Plasmid in positive colony is extracted and is transformed into other expression bacterium, or antibody gene is connected to other carriers again Be transformed into corresponding expression bacterium, screening optimum condition of the expression carries out a large amount of inducing expressions, finally select optimal purification process and Buffer obtains antibody protein.Fig. 3 is the polyacrylamide gel electrophoresis qualification figure of the anti-IL6 ScFv of expression.Swimming lane 1 is anti- IL6 ScFv, anti-IL6 ScFv molecular weight are 30KD.

Bacillus coli DH 5 alpha is the preservation of this room, genotype are as follows: supE44 Δ lacU169 HsdR17 recA1 end1 gyr96 thi-1 relA1, amplification and conversion for plasmid.

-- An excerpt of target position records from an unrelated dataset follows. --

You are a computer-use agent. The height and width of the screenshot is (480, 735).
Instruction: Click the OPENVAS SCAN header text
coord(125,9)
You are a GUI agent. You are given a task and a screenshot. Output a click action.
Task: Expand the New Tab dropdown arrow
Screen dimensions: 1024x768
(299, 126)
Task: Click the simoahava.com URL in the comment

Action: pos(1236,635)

E. coli bl21 (DE3), genotype are hsdS gal (λ cIts857ind1 Sam7 nin5 lacUV5-T7), Expression for recombinant protein.

PGEM-T Easy: for the clone of PCR product, it is purchased from Promega company.

Prokaryotic expression plasmid vector pET30, pET42, pGEX-4t-1 are that this room saves.

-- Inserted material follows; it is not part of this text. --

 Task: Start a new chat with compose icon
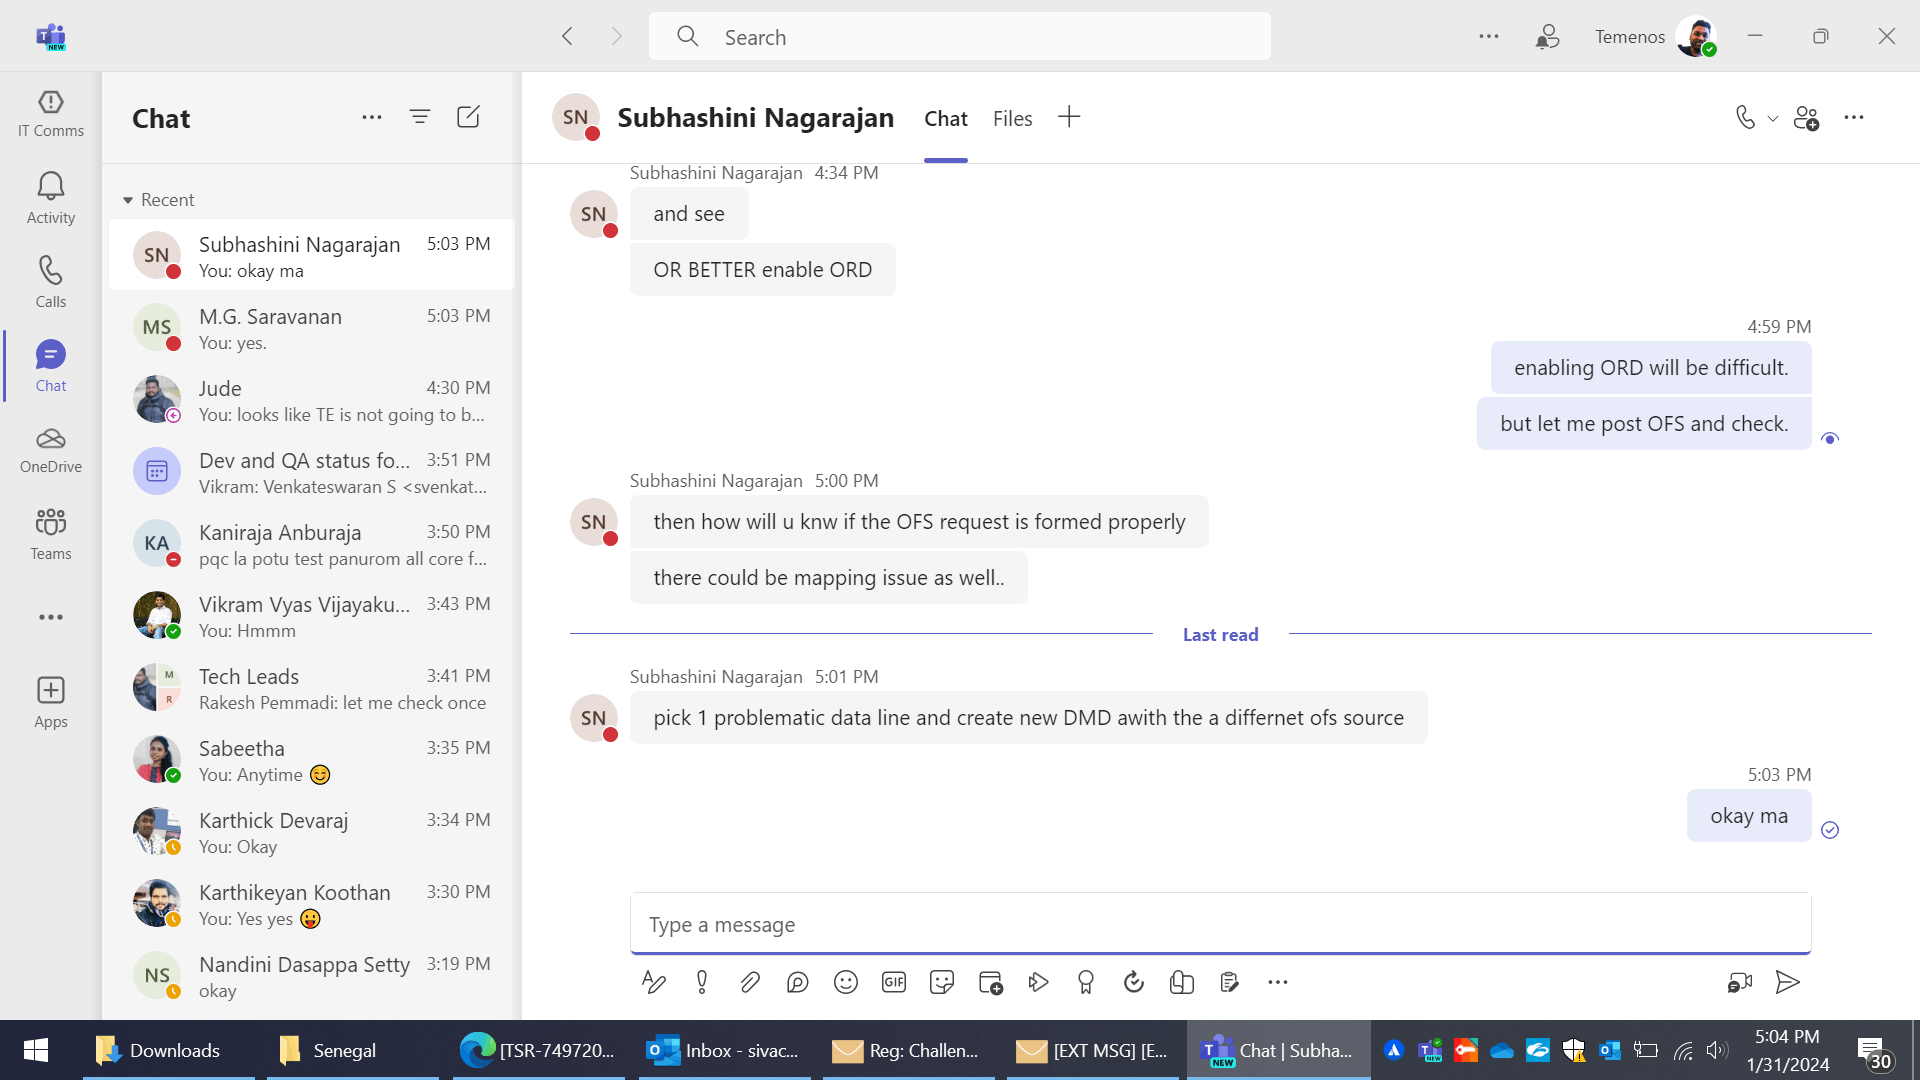468,117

The purifying of embodiment 2.ScFv antibody

It chooses single colonie to be inoculated in 5ml LB culture medium, 37 DEG C of violent shaken cultivations are stayed overnight.

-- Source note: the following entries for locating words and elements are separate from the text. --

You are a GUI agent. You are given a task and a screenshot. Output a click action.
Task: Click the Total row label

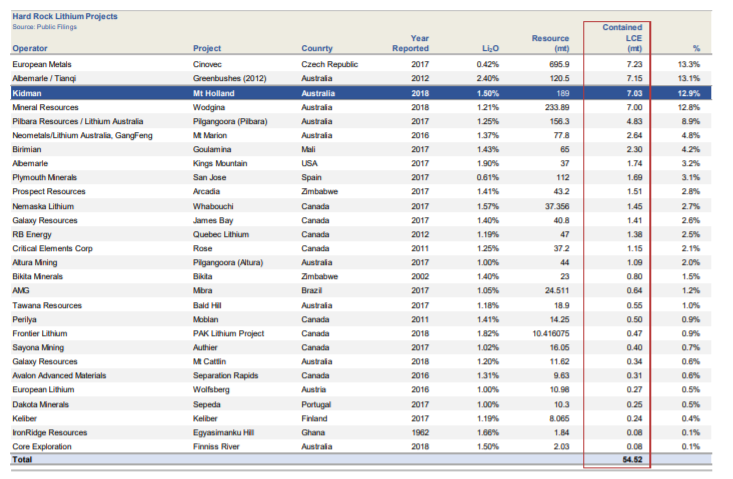click(x=22, y=459)
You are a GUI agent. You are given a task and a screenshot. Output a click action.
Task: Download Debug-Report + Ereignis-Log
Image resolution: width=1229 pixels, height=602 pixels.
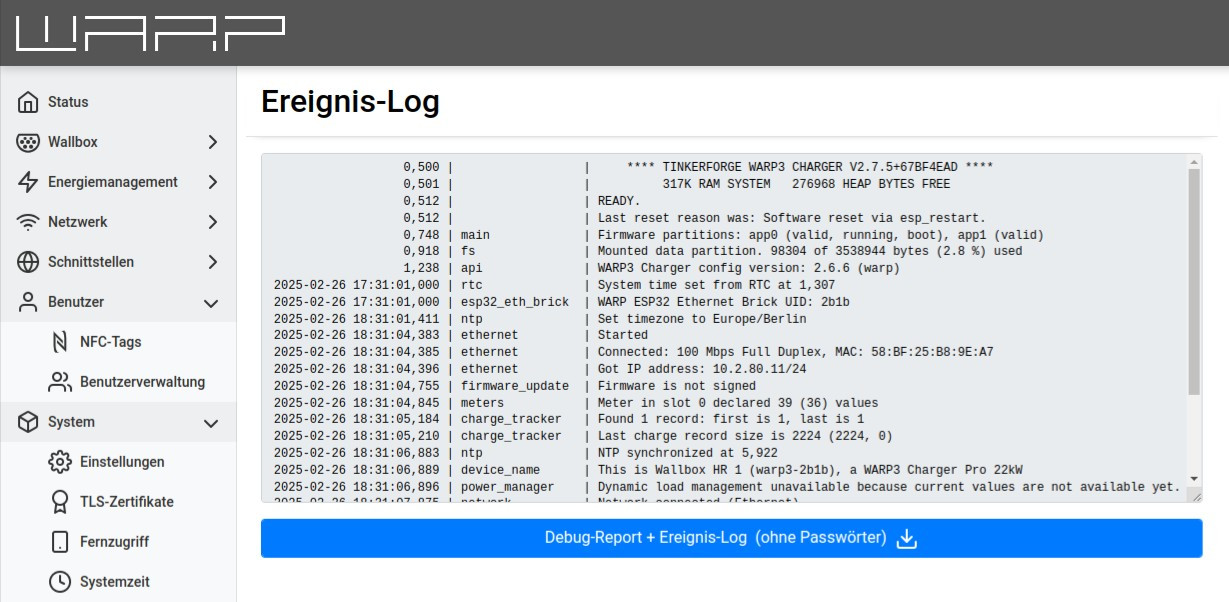click(x=731, y=538)
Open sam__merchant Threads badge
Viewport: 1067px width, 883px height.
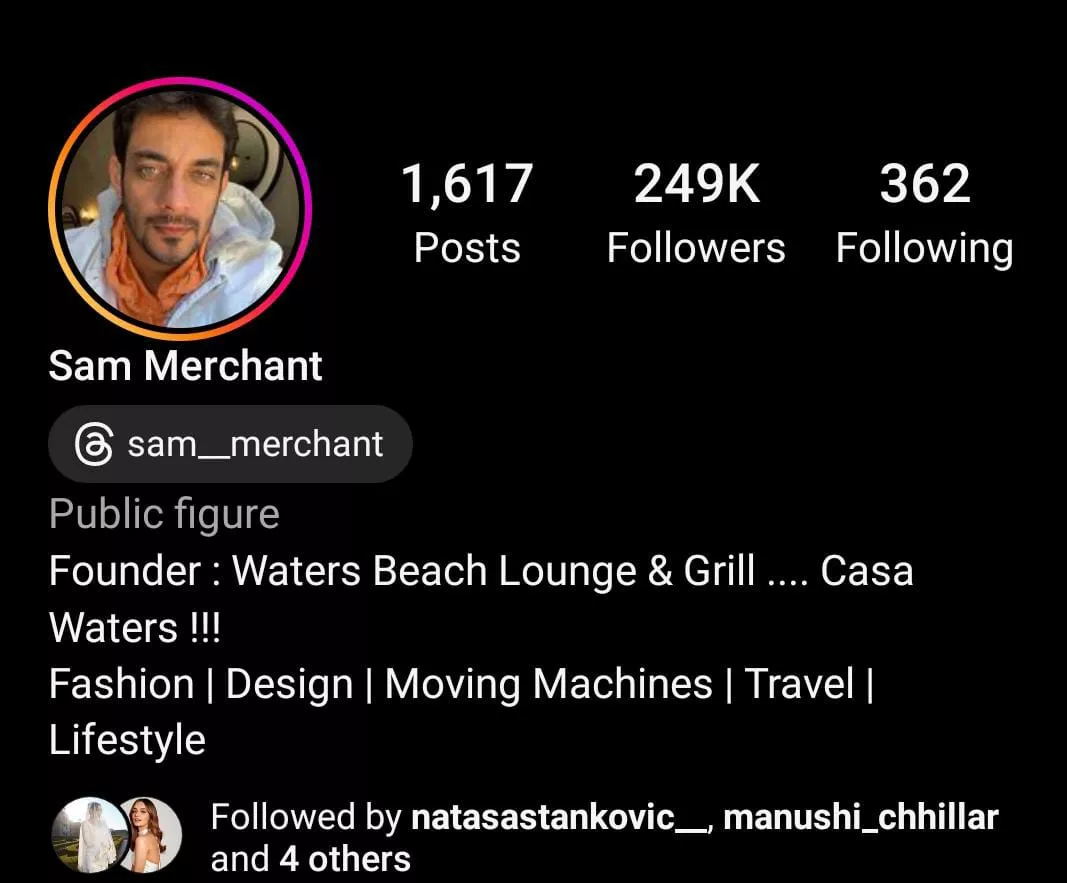(x=230, y=444)
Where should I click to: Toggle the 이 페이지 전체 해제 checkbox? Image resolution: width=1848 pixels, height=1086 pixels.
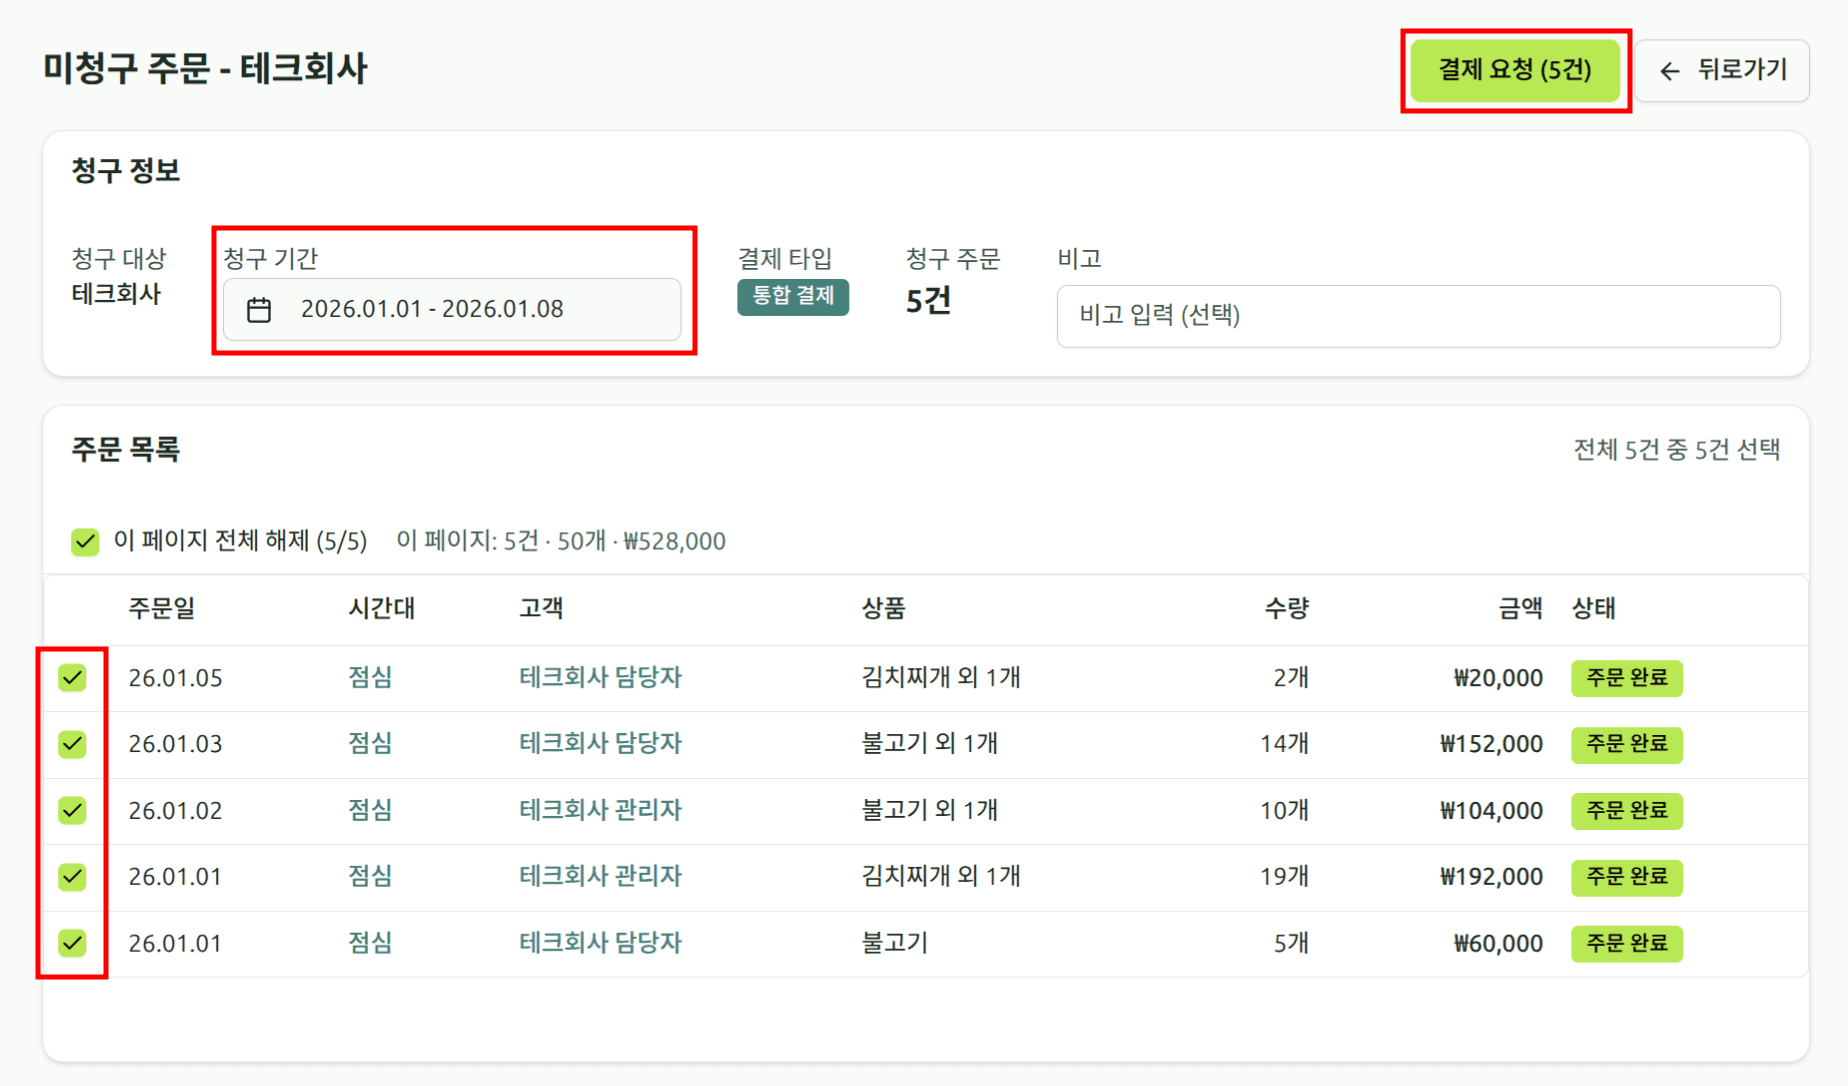click(x=84, y=540)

Above-mentioned bacterium solution is inoculated into the conical flask containing 400ml LB (antibiotic) in 1: 100 ratio, 37 DEG C Violent shaken cultivation 2h.

Final concentration of 1mmol/L IPTG is added, in 37 DEG C of inducing expression 3-4h.

Culture solution is collected, 5,000rpm centrifugation 10min abandon supernatant.PBS washes bacterial sediment.

It is resuspended with PBS according to 5ml/g, to work 10sec/300W/30 times under ice bath, the parameter of every minor tick 15sec surpasses Sound smudge cells.12,000rpm centrifugation 20min, collect supernatant.

Purifying recombinant proteins

Will containing there are six histidine mark fusion protein TNFa ScFv-GH-His6 and IL6 ScFv-GH-His6 with 0.45 μm of membrane filtration, prepared column.

After HisTrap kit affinity column is balanced with Binding Buffer 10ml, the sample to be purified having had been prepared for is added Product.Adjusting flow velocity is about 8-10 drop/min.

Column is washed using Binding Buffer.

Pillar is eluted using 6ml Elution Buffer.It is in charge of collection eluent.Take a small amount of progress SDS-PAGE mirror It is fixed, each Guan Yu -70 DEG C of preservations rich in destination protein.

Claims (6)

1. a kind of single-chain antibody of anti-IL-8 6, which is characterized in that CDR1, CDR2 and CDR3 of the light chain of the antibody The amino acid sequence in area respectively as shown in SEQ ID NO.1,2 and 3, the area CDR1, CDR2 and CDR3 of the heavy chain of the antibody Amino acid sequence is respectively as shown in SEQ ID NO.5,6 and 7.

2. antibody according to claim 1, spy is being, the light chain variable region of the antibody and the ammonia of heavy chain variable region Base acid sequence is respectively as shown in SEQ ID NO.4 and 8.

3. antibody according to claim 2, spy is being that the light chain variable region and heavy chain variable region of the antibody pass through Connecting peptides are connected.

4. antibody according to claim 3, spy is being, the amino acid sequence of the connecting peptides such as SEQ ID Shown in NO.9.

5. one kind contains ScFv single chain antibody protein described in claim 1,2 and 4.

6. application of the ScFv single chain antibody protein according to claim 5 in prevention of inflammation reaction.